In 2008 Steer reunited with his Carcass bandmates (except for drummer Ken Owen, who suffered a cerebral haemorrhage in 1999; Daniel Erlandsson was tapped to play drums in his place) to play at several European festivals such as Wacken '08. In an interview, Steer mentioned that a new Carcass album could hardly be possible. The Carcass reunion show schedule continued through to 2010, playing festivals and headlining a small US tour in 2009. In 2010, Steer briefly hosted a show at the Internet radio station, TotalRock. Since then, besides playing in various bands, including Angel Witch, he has been involved in the "Friday Night Powerhouse" club in London.

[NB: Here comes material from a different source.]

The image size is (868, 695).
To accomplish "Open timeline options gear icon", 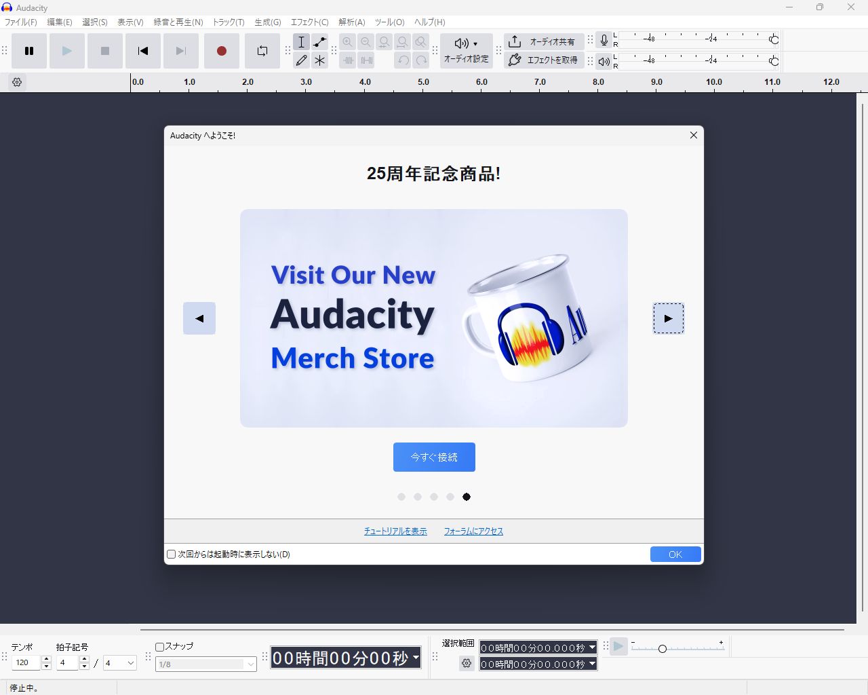I will click(x=18, y=82).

Carcass started rehearsing again in May 2012, and played at the Maryland Deathfest XI music festival in May 2013. In mid-2013, the band released Surgical Steel, on which Steer played lead guitars with some backing vocals.

Steer plays old Gibson Les Paul guitars (primarily Juniors and Customs), and uses vintage fifty-watt Marshall amplifiers. In his Disattack years he played a Gibson Les Paul. He also used a red Squire Fender Strat in the very early Carcass era; this guitar was also played on the first Napalm Death album before he switched to a white Schecter Strategy in January or February 1988. He has used this Schecter on the first two albums (until it was stolen from his parents' residence during a burglary), a black Ibanez S540LTD on Necroticism, a Peavey Nitro III, and on the Heartwork album he used Marshall SL-X and anniversary heads as well as the Peavey 5150. In Napalm Death, he used a H&H VS Musician transistor combo amp and a Boss DS-1 distortion pedal. Steer has also used ESP Eclipse model guitars. In recent years he has avoided endorsements.

Steer has been a vegetarian since 1986 and was also vegan for a period of time.

Steer married his long-term girlfriend in the summer of 2021.